Available data:
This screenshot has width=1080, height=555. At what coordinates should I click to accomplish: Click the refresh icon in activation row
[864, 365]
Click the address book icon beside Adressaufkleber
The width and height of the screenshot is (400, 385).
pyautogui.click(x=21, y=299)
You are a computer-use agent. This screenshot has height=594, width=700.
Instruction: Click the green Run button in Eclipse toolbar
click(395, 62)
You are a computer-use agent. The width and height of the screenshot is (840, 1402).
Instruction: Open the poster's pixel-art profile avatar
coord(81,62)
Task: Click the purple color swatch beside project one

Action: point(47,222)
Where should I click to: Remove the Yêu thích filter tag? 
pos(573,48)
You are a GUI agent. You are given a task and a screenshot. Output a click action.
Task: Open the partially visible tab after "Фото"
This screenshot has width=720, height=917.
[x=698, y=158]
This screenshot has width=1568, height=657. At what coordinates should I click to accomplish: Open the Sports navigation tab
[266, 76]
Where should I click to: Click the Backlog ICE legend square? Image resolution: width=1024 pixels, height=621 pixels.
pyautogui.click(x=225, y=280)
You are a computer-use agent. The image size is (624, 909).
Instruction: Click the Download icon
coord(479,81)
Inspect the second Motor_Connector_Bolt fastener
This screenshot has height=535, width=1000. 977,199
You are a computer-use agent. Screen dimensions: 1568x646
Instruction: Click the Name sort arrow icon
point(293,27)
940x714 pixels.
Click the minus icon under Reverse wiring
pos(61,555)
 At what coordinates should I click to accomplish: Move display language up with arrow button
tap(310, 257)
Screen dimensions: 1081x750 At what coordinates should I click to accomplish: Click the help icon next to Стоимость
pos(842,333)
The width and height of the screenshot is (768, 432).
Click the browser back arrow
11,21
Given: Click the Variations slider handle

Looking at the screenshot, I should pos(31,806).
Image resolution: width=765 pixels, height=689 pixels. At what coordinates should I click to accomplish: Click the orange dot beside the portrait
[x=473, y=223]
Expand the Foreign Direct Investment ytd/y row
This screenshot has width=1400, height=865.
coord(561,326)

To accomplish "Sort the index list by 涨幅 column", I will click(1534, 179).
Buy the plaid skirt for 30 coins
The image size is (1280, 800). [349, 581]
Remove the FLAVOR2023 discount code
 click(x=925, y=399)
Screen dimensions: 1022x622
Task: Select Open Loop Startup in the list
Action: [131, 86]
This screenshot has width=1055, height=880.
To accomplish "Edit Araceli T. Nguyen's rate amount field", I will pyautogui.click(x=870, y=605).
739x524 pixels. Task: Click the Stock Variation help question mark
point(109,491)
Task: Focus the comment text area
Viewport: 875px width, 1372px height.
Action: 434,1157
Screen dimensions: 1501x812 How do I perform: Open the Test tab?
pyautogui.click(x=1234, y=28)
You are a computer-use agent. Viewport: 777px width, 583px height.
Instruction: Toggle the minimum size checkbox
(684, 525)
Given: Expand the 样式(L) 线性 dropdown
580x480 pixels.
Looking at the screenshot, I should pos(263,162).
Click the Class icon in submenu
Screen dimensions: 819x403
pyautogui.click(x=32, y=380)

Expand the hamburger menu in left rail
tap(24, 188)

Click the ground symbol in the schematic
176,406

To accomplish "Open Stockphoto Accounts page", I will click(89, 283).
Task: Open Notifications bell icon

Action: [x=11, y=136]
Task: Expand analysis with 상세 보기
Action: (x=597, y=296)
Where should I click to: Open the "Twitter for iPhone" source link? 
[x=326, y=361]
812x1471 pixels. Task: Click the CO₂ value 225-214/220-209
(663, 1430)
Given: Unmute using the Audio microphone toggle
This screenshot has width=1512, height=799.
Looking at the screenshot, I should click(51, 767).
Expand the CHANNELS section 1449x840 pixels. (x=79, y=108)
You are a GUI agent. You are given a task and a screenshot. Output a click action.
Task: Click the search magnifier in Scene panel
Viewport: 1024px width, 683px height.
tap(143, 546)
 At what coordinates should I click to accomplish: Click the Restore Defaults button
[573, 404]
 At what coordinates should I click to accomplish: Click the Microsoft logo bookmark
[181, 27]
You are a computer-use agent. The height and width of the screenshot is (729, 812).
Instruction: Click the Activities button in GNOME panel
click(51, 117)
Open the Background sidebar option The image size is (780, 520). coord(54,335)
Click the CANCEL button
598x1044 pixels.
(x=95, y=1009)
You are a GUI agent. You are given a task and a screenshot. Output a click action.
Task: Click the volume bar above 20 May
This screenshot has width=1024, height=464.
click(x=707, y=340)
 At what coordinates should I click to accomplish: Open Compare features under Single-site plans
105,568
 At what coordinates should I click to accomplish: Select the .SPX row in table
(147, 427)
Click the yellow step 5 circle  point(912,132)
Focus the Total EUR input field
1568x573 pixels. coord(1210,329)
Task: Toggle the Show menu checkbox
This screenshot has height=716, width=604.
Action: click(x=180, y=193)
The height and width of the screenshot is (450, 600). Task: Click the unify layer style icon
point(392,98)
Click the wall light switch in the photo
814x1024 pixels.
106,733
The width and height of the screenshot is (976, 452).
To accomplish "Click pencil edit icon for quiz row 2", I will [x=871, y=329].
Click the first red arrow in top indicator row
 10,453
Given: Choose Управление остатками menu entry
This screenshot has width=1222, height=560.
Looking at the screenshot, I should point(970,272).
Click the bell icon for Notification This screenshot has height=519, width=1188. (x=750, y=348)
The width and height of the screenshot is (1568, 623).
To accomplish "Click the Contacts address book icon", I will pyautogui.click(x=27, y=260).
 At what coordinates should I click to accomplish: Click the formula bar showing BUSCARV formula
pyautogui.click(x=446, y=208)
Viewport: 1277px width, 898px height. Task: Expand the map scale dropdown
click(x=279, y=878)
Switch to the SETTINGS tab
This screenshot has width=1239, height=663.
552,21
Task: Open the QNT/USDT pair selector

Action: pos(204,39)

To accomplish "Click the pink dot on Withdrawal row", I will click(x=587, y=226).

What this task involves:
Retype the entries. Every line must match exactly.

Task output:
This screenshot has width=1080, height=555. At what coordinates should I click to accomplish: Click the refresh icon in activation row
[864, 365]
Click the address book icon beside Adressaufkleber
The width and height of the screenshot is (400, 385).
pyautogui.click(x=21, y=299)
You are a computer-use agent. This screenshot has height=594, width=700.
Instruction: Click the green Run button in Eclipse toolbar
click(395, 62)
You are a computer-use agent. The width and height of the screenshot is (840, 1402).
Instruction: Open the poster's pixel-art profile avatar
coord(81,62)
Task: Click the purple color swatch beside project one

Action: point(47,222)
Where should I click to: Remove the Yêu thích filter tag? 
pos(573,48)
You are a GUI agent. You are given a task and a screenshot. Output a click action.
Task: Open the partially visible tab after "Фото"
This screenshot has width=720, height=917.
[x=698, y=158]
This screenshot has width=1568, height=657. At what coordinates should I click to accomplish: Open the Sports navigation tab
[266, 76]
Where should I click to: Click the Backlog ICE legend square? Image resolution: width=1024 pixels, height=621 pixels.
pyautogui.click(x=225, y=280)
You are a computer-use agent. The image size is (624, 909).
Instruction: Click the Download icon
coord(479,81)
Inspect the second Motor_Connector_Bolt fastener
This screenshot has height=535, width=1000. 977,199
You are a computer-use agent. Screen dimensions: 1568x646
Instruction: Click the Name sort arrow icon
point(293,27)
940x714 pixels.
Click the minus icon under Reverse wiring
pos(61,555)
 At what coordinates should I click to accomplish: Move display language up with arrow button
tap(310, 257)
Screen dimensions: 1081x750 At what coordinates should I click to accomplish: Click the help icon next to Стоимость
pos(842,333)
The width and height of the screenshot is (768, 432).
Click the browser back arrow
11,21
Given: Click the Variations slider handle

Looking at the screenshot, I should pos(31,806).
Image resolution: width=765 pixels, height=689 pixels. At what coordinates should I click to accomplish: Click the orange dot beside the portrait
[x=473, y=223]
Expand the Foreign Direct Investment ytd/y row
This screenshot has width=1400, height=865.
coord(561,326)

To accomplish "Sort the index list by 涨幅 column", I will click(1534, 179).
Buy the plaid skirt for 30 coins
The image size is (1280, 800). [349, 581]
Remove the FLAVOR2023 discount code
 click(x=925, y=399)
Screen dimensions: 1022x622
Task: Select Open Loop Startup in the list
Action: [131, 86]
This screenshot has width=1055, height=880.
To accomplish "Edit Araceli T. Nguyen's rate amount field", I will pyautogui.click(x=870, y=605).
739x524 pixels. Task: Click the Stock Variation help question mark
point(109,491)
Task: Focus the comment text area
Viewport: 875px width, 1372px height.
Action: 434,1157
Screen dimensions: 1501x812 How do I perform: Open the Test tab?
pyautogui.click(x=1234, y=28)
You are a computer-use agent. Viewport: 777px width, 583px height.
Instruction: Toggle the minimum size checkbox
(684, 525)
Given: Expand the 样式(L) 线性 dropdown
580x480 pixels.
Looking at the screenshot, I should pos(263,162).
Click the Class icon in submenu
Screen dimensions: 819x403
pyautogui.click(x=32, y=380)

Expand the hamburger menu in left rail
tap(24, 188)

Click the ground symbol in the schematic
176,406

To accomplish "Open Stockphoto Accounts page", I will click(89, 283).
Task: Open Notifications bell icon

Action: [x=11, y=136]
Task: Expand analysis with 상세 보기
Action: (x=597, y=296)
Where should I click to: Open the "Twitter for iPhone" source link? 
[x=326, y=361]
812x1471 pixels. Task: Click the CO₂ value 225-214/220-209
(663, 1430)
Given: Unmute using the Audio microphone toggle
This screenshot has width=1512, height=799.
Looking at the screenshot, I should click(51, 767).
Expand the CHANNELS section 1449x840 pixels. (x=79, y=108)
You are a GUI agent. You are given a task and a screenshot. Output a click action.
Task: Click the search magnifier in Scene panel
Viewport: 1024px width, 683px height.
tap(143, 546)
 At what coordinates should I click to accomplish: Click the Restore Defaults button
[573, 404]
 At what coordinates should I click to accomplish: Click the Microsoft logo bookmark
[181, 27]
You are a computer-use agent. The height and width of the screenshot is (729, 812).
Instruction: Click the Activities button in GNOME panel
click(51, 117)
Open the Background sidebar option The image size is (780, 520). coord(54,335)
Click the CANCEL button
598x1044 pixels.
(x=95, y=1009)
You are a GUI agent. You are given a task and a screenshot. Output a click action.
Task: Click the volume bar above 20 May
This screenshot has width=1024, height=464.
click(x=707, y=340)
 At what coordinates should I click to accomplish: Open Compare features under Single-site plans
105,568
 At what coordinates should I click to accomplish: Select the .SPX row in table
(147, 427)
Click the yellow step 5 circle  point(912,132)
Focus the Total EUR input field
1568x573 pixels. coord(1210,329)
Task: Toggle the Show menu checkbox
This screenshot has height=716, width=604.
Action: click(x=180, y=193)
The height and width of the screenshot is (450, 600). Task: Click the unify layer style icon
point(392,98)
Click the wall light switch in the photo
814x1024 pixels.
106,733
The width and height of the screenshot is (976, 452).
To accomplish "Click pencil edit icon for quiz row 2", I will [x=871, y=329].
Click the first red arrow in top indicator row
 10,453
Given: Choose Управление остатками menu entry
This screenshot has width=1222, height=560.
Looking at the screenshot, I should point(970,272).
Click the bell icon for Notification This screenshot has height=519, width=1188. (x=750, y=348)
The width and height of the screenshot is (1568, 623).
To accomplish "Click the Contacts address book icon", I will pyautogui.click(x=27, y=260).
 At what coordinates should I click to accomplish: Click the formula bar showing BUSCARV formula
pyautogui.click(x=446, y=208)
Viewport: 1277px width, 898px height. Task: Expand the map scale dropdown
click(x=279, y=878)
Switch to the SETTINGS tab
This screenshot has width=1239, height=663.
552,21
Task: Open the QNT/USDT pair selector

Action: pos(204,39)

To accomplish "Click the pink dot on Withdrawal row", I will click(x=587, y=226).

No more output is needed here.